┌──
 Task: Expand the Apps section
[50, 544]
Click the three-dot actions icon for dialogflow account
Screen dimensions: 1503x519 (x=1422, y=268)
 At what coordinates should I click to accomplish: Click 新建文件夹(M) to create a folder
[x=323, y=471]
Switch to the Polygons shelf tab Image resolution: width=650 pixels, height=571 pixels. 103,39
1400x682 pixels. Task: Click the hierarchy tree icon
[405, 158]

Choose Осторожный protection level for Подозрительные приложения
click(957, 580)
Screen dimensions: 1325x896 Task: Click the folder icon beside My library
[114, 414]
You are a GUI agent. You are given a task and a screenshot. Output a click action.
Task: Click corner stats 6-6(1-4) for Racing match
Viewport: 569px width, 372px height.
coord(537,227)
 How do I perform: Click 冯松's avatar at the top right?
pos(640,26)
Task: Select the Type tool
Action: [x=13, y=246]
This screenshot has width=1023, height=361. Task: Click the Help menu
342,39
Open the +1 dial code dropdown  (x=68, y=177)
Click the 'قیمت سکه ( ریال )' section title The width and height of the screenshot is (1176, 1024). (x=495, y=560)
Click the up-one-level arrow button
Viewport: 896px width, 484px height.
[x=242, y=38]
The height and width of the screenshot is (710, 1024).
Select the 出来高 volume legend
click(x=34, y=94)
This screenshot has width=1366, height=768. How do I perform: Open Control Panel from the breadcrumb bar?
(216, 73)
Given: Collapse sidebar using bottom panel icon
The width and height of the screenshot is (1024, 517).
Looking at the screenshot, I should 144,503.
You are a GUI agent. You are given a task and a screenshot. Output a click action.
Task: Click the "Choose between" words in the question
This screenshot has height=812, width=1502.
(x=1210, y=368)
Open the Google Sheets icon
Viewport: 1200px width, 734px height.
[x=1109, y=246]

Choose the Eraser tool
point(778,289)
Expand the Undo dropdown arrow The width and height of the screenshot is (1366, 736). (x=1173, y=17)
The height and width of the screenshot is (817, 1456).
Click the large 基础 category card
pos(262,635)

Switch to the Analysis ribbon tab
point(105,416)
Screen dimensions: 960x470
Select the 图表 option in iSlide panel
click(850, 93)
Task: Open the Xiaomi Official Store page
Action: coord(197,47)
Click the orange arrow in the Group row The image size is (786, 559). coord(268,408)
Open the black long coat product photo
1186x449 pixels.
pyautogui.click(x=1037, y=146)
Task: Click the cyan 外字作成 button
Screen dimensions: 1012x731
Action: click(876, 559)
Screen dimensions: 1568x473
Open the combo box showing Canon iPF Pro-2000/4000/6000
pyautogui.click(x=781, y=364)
└──
## What needs to be done
Count every line of the entries that includes "dropdown", and say the number alone.

## Output of the exercise
2